Joni Mitchell’s second album enhanced her reputation, winning a Grammy for best folk album. Clouds is an interesting album to rate – it’s a very good folk album, with some great songs, and I’m sure that some fans prefer folk-oriented Joni and regard it as the pinnacle of her career. But in my opinion, the simple presentation counts against it – it’s performed solely by Mitchell, accompanying herself on guitar, apart from the a capella ‘The Fiddle and the Drum’, and it’s less interesting than her more idiosyncratic later work.

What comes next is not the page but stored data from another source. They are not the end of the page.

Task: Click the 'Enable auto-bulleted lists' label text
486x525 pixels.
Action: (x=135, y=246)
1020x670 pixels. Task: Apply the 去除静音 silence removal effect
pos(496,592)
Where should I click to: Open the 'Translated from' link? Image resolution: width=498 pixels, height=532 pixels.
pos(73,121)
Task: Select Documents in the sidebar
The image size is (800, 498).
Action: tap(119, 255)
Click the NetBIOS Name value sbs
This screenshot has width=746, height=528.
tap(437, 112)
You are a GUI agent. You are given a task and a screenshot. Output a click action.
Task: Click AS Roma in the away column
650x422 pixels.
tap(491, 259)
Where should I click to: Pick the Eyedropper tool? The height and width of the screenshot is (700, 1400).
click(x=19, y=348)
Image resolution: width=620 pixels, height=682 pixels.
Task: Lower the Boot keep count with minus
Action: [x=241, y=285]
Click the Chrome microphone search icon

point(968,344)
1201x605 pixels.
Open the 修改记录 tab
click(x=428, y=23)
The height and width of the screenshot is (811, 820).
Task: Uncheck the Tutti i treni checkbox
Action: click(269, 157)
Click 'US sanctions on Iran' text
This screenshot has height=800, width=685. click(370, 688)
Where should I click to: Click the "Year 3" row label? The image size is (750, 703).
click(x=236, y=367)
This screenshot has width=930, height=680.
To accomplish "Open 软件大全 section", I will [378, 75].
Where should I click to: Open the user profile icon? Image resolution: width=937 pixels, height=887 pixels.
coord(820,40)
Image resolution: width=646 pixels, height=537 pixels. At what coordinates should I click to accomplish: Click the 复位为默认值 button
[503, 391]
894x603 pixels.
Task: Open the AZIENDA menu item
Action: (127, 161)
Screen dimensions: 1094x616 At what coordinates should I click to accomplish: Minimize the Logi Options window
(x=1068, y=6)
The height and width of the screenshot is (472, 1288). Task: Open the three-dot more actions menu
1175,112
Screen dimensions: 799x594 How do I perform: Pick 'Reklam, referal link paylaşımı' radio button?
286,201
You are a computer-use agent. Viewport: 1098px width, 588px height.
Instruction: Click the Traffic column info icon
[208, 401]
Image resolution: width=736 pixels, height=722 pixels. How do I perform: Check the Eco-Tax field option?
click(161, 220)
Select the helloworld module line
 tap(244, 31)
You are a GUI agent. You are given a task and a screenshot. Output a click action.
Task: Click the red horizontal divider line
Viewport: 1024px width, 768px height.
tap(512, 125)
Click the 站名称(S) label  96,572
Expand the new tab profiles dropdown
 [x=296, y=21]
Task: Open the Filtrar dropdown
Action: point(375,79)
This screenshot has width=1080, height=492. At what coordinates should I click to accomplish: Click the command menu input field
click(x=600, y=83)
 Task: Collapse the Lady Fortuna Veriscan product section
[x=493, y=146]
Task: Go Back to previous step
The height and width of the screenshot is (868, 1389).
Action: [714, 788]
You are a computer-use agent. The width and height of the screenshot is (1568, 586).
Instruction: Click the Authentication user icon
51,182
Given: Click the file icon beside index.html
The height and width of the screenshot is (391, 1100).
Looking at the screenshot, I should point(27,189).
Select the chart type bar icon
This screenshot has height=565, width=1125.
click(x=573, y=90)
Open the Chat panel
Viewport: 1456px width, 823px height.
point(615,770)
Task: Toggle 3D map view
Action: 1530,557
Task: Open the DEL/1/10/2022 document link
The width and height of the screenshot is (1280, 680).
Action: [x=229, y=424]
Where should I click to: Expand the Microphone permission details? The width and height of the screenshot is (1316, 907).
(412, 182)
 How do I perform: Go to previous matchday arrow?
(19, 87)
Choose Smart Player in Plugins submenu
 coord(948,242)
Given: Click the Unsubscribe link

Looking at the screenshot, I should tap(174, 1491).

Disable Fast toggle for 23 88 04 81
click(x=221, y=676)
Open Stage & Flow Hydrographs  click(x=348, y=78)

Although it draws from songs she’d had in her stockpile – Live at the Second Fret 1966 features ‘Both Sides Now’ and ‘I Don’t Know Where I Stand’, Clouds is tangibly more mature lyrically than her debut with fewer hippie overtones and less verbosity. There are at least two stone cold Joni Mitchell classics on Clouds; it’s difficult to talk too much about ‘Both Sides Now’ since it’s a pop standard, but it’s a masterpiece of lyric writing – the three verses symmetrically examining clouds, love, and life. ‘That Song About The Midway’ is a gorgeous melody, with Mitchell’s voice effortlessly hitting high notes. The starkness of ‘The Fiddle And The Drum’ disrupts the flow, but overall Clouds is her most accomplished early work.
Clouds might be a milestone of 1960s folk, but Mitchell was just getting started.